A defesa da senadora Daniella Ribeiro (PP) apresentou contestação ao Tribunal Regional Eleitoral da Paraíba (TRE-PB) contra ações que pedem a impugnação de seu registro de candidatura à primeira suplência do Senado nas Eleições 2026.
As ações foram apresentadas pelo Ministério Público Eleitoral (MPE) e pelo cidadão Ulisses Aparecido Barbosa, sob o argumento de possível inelegibilidade reflexa por parentesco, já que Daniella é mãe do governador Lucas Ribeiro (PP), que disputa a reeleição.
Na contestação, os advogados sustentam que a legislação eleitoral permite a candidatura de quem já ocupa cargo eletivo e busca permanecer na mesma representação e circunscrição. Para a defesa, Daniella não estaria concorrendo a um novo cargo, mas integrando novamente a chapa pela qual foi eleita senadora em 2018.

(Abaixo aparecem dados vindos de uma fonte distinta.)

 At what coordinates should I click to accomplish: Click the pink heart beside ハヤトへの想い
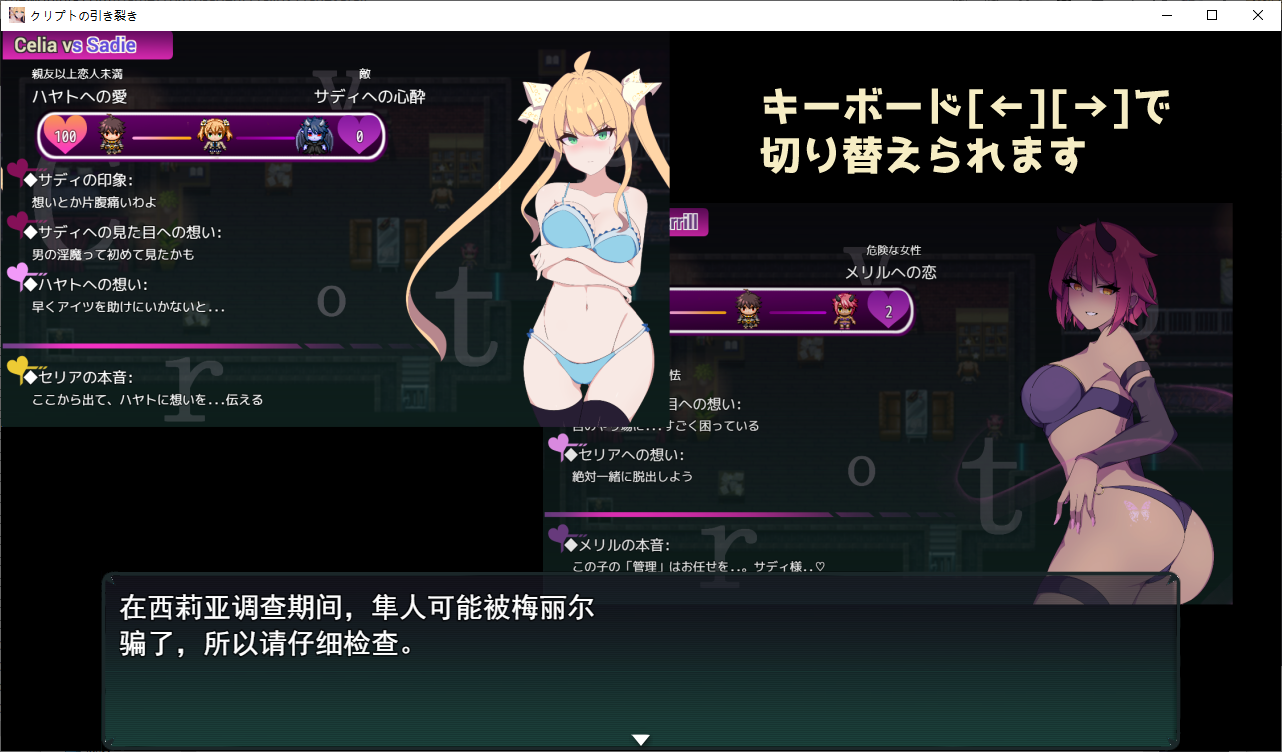point(19,273)
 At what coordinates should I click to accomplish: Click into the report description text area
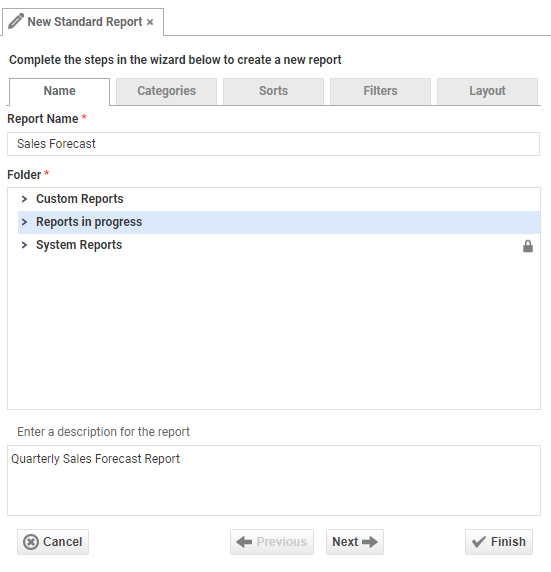[x=274, y=480]
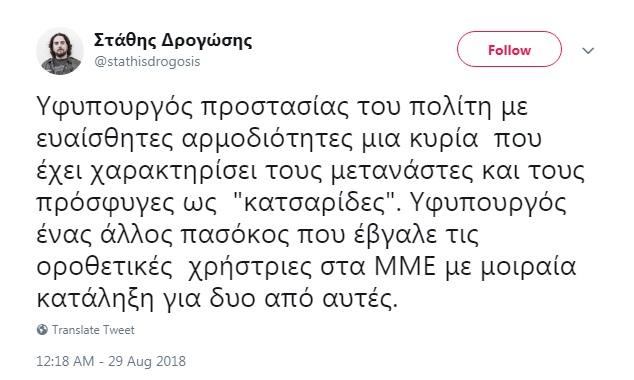Click the word πρόσφυγες in the tweet

[104, 205]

O principal argumento jurídico é que não existe um cargo autônomo de “suplente de senador”. Segundo os advogados, o mandato é de senador, enquanto os dois suplentes são escolhidos, registrados e submetidos aos eleitores juntamente com o candidato titular.
O processo será analisado pelo relator no TRE-PB, desembargador Rodrigo Marques Silva Lima. Antes do julgamento pelo Plenário, o Ministério Público Eleitoral deverá apresentar novo parecer. O MPE já havia se manifestado anteriormente pela impugnação do registro.
A decisão final sobre a candidatura caberá à Justiça Eleitoral da Paraíba.